Yes, two threads, tent stitch.It’s covering really well, without being tough to pull the needle through.
You have done a lot, even though the design is enormous. It looks lovely. Are you working on 25-count over one or over 2 threads? How many hours a day or a week do you spend on this project?
It’s 25 count over one. I aim to stitch one square of 10 x 10 stitches per day, which takes me about 40 minutes. I don’t always manage that, though!
When you do your grid, do you tie off each row or ??. I like to use a grid even for small projects but usually leave long ends that get in my way but if I leave short ends, I pull them out. Just wondering how you do it. Thanks!!
I had never gridded before, so I had to work out my own system. I ended up using long lengths (about a yard), and making sure that I went up and down across a whole PAGE WIDTH of the chart (i.e. not the whole length or width of the design). That way, as I finish each page, I can cut the threads of the grid and pull out the Sulky Sliver without leaving short ends that will work loose. It seems to be working so far!
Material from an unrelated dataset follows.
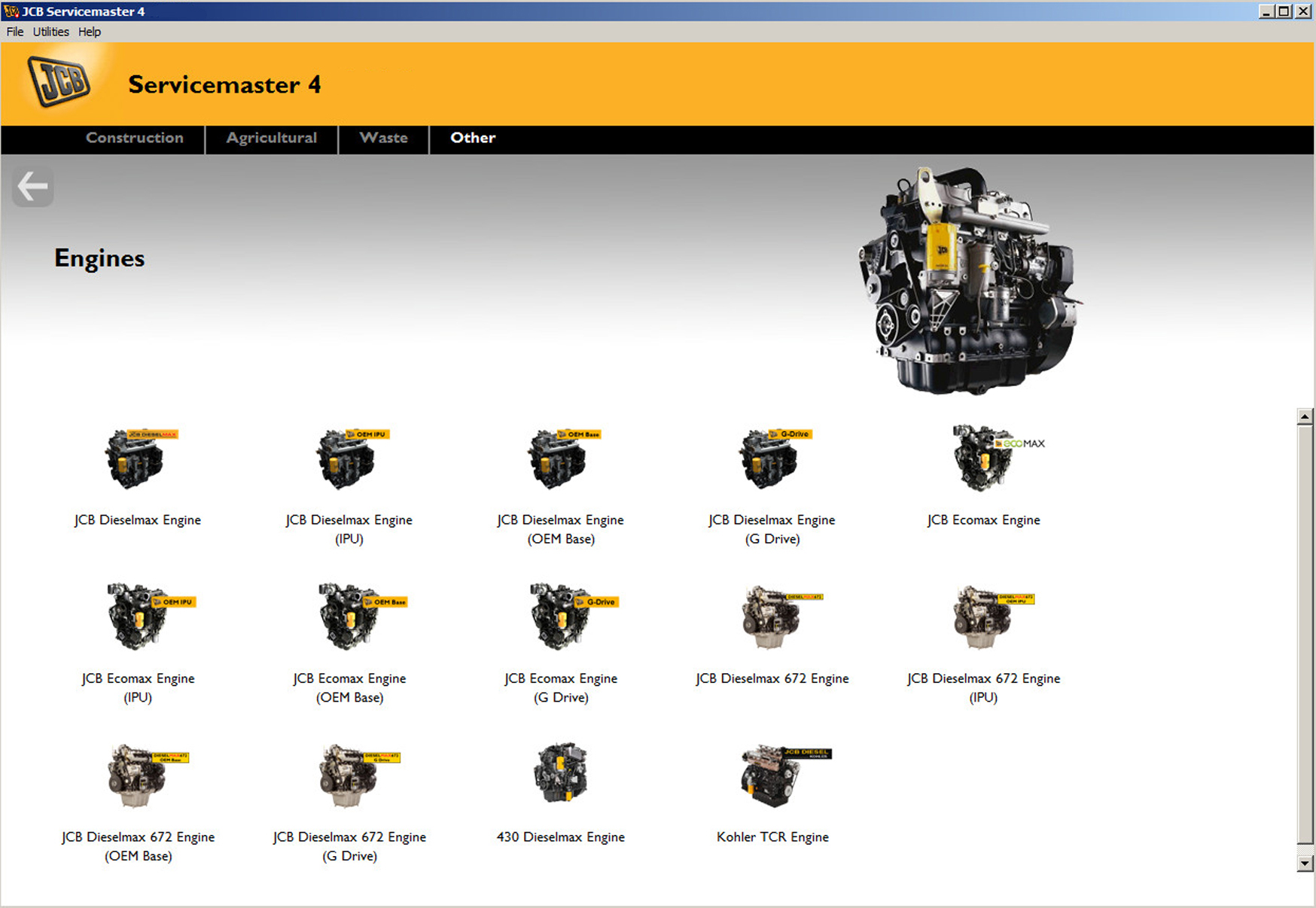Open JCB Dieselmax Engine (OEM Base) icon
This screenshot has height=908, width=1316.
(x=560, y=459)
Absolutely gorgeous start! I’ve thought of doing this pattern and just purchased her museum shelf but don’t know when/if I would do this one. I’m excited to join you on your journey 🙂
The ‘Museum Shelf’ one is beautiful too. So little time…..
So lovely! I just started the supersize version of “A Stitching Shelf” (this same image but without the central medallion) on gridded 28-count using a single thread of floss over one thread of canvas. I still had to put it sideways into my 30″ stretcher bars, and I need to use my magnifier, that’s for sure! I figure I’ll mainly work on it when I get bored with simpler designs, since I tend to have multiple projects going at the same time.
I don’t see an update anywhere on your blog – would you mind saying how this project is going?
It is a beautiful design, but I’m afraid I gave up on it, as the ‘confetti from hell’ in this design got on my nerves!!
I have at times wondered about this project. You did quite a bit though. What is the count of yours, Janet? I cannot remember.
Is the supersize version even bigger?
I did just over two pages of the chart (out of 84!!!). I think it was on 28 count. The supersize version is bigger, and uses more colours. The version I was doing had just under 100 colours, I think.
Over one thread or over 2? And using only one thread of floss?
84 pages!!! I was fascinated by that project though.
Will you definitely never go back to it?
I think it was over one, with two strands – tent stitch, not cross stitch, because I knew that would be twice as fast, and even then I gave up on it! It’s such a gorgeous picture, but I don’t think I’ll go back to it, simply because there are so many other things that I want to make. I’ve kept the fabric and threads in a box, though….
I just started the supersize one (88 colors, 999 x 714 stitches, 170 pages of chart) over one thread, 28-count, with a single thread of floss, cross-stitch. I’ve begun doing such pixelated artworks this year, and what you’ve gotten done so far is inspiring, Janet! Some of the charts I’ve attempted have horrible color-matching, so they’re tedious AND awful-looking. This looks like it will be worth the effort for me… even if it takes a few years and a gazillion audiobooks…
Well, I think you’re amazing to even contemplate that!! It will be awesome when it’s done.